Regional theatre company in Memphis, Tennessee

Playhouse on the Square is a regional theatre company located in Memphis, Tennessee. It is owned by Circuit Playhouse, Inc., which operates two other Memphis theaters. While it has its own resident company of professional actors, auditions are still frequently open to the public. The theater has 347 seats on two levels, an orchestra and balcony with boxes, as well as a rooftop terrace, which is open during shows and rented out for private events.

==Buildings==
Since its founding, Circuit Playhouse, Inc. has acquired multiple theaters in Memphis.

===New building===
In January 2010, architect John Morris designed a new building for Playhouse on the Square, located at 66 S. Cooper St., just across from the previous theater (now The Circuit Playhouse). The new building, which cost $12.5 million and includes a 340-seat theater and rehearsal space is connected to an office building which houses various internal theater projects, and headquarters for nonprofit arts organizations such as Indie Memphis. Indie Memphis also uses the Playhouse on the Square theater for its yearly film festival. The money to create the theater was raised through a series of campaigns, the most notable of which was the "Breaking New Ground" capital campaign, which raised most of the money needed to build the new theater.

===The Circuit Playhouse===
The Circuit Playhouse is a 218-seat theater located at 51 S. Cooper St., mainly used for smaller productions.

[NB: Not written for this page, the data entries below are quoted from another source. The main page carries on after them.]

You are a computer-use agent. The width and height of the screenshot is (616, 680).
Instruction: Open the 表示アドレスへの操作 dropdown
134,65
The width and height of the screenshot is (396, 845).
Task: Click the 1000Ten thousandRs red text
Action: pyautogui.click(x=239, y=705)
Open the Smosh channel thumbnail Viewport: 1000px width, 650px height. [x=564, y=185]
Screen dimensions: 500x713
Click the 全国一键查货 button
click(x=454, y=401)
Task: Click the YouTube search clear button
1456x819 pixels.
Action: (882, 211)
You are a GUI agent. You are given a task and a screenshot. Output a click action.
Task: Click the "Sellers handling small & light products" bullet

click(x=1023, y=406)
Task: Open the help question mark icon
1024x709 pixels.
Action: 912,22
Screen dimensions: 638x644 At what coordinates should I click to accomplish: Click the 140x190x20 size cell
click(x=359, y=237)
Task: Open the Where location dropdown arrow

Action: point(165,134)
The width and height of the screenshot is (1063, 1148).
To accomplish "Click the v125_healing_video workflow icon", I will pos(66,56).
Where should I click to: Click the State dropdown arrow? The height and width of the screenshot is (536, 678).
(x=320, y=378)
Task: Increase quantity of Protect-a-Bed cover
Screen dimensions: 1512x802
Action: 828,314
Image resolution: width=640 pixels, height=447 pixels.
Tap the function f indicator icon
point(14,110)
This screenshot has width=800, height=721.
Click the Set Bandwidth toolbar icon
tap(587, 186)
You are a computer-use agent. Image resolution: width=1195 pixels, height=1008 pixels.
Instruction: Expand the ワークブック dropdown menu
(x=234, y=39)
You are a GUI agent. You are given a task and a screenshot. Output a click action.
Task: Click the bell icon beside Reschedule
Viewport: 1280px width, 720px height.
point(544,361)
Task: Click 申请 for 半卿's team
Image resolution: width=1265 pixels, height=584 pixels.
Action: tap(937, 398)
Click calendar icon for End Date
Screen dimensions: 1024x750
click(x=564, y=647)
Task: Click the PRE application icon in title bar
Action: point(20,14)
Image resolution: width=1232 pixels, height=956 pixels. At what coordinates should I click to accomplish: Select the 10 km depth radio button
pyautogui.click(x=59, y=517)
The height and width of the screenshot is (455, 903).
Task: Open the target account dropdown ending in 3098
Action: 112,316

===TheatreWorks at the Square===
TheatreWorks is a building one block west of The Circuit Playhouse originally built in 1995 to house a variety of small performance groups unable to afford quarters of their own. Now, emerging artists and performing arts groups may rent the facilities. There are now two buildings under its operation: Theatreworks at the Square at 2085 Monroe Ave., and The Evergreen Theatre (originally the Ritz movie theatre, built in 1927) at 1705 Poplar Ave. (former location of The Circuit Playhouse). Together they have 2 fully-equipped stages, and 3 rehearsal studios.

==Programs and outreach==
Circuit Playhouse, Inc. maintains several education and outreach programs. The Circuit Playhouse is also home to the Summer Youth Theatre Conservatory, a summer program for children who are interested in learning more about the career of acting.